- _Work item_:
Among the entries, find the lines with the string "Expand" and copy them.

- _Data_:
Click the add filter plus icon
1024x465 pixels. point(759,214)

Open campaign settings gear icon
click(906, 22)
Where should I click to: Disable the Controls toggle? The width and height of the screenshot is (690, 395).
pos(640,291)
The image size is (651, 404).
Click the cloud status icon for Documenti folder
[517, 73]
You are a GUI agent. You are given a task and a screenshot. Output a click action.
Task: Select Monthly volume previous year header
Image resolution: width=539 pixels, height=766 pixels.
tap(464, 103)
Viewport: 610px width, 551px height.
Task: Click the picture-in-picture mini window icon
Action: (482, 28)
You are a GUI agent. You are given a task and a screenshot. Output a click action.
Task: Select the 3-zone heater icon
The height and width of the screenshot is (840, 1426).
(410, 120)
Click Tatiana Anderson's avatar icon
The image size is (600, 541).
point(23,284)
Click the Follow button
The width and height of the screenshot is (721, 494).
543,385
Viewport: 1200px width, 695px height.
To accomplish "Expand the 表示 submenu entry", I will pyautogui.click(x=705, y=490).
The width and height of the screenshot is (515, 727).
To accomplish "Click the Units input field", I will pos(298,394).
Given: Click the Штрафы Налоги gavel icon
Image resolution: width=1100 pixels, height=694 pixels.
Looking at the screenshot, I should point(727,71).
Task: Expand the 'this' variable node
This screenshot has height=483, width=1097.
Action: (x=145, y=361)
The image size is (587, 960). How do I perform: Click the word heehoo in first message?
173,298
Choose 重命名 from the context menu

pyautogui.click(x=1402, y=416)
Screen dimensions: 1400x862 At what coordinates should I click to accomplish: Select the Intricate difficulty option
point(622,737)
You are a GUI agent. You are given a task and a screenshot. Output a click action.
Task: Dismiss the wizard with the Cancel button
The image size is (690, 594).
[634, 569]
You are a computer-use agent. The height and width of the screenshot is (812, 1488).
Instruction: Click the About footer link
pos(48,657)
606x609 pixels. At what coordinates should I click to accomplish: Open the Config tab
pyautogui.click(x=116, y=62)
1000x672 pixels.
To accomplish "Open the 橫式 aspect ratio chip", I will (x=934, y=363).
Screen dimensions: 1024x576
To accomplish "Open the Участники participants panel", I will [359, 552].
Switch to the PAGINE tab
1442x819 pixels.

- _Solution to the problem_:
To accomplish "Expand the 表示 submenu entry", I will pyautogui.click(x=705, y=490).
Task: Expand the 'this' variable node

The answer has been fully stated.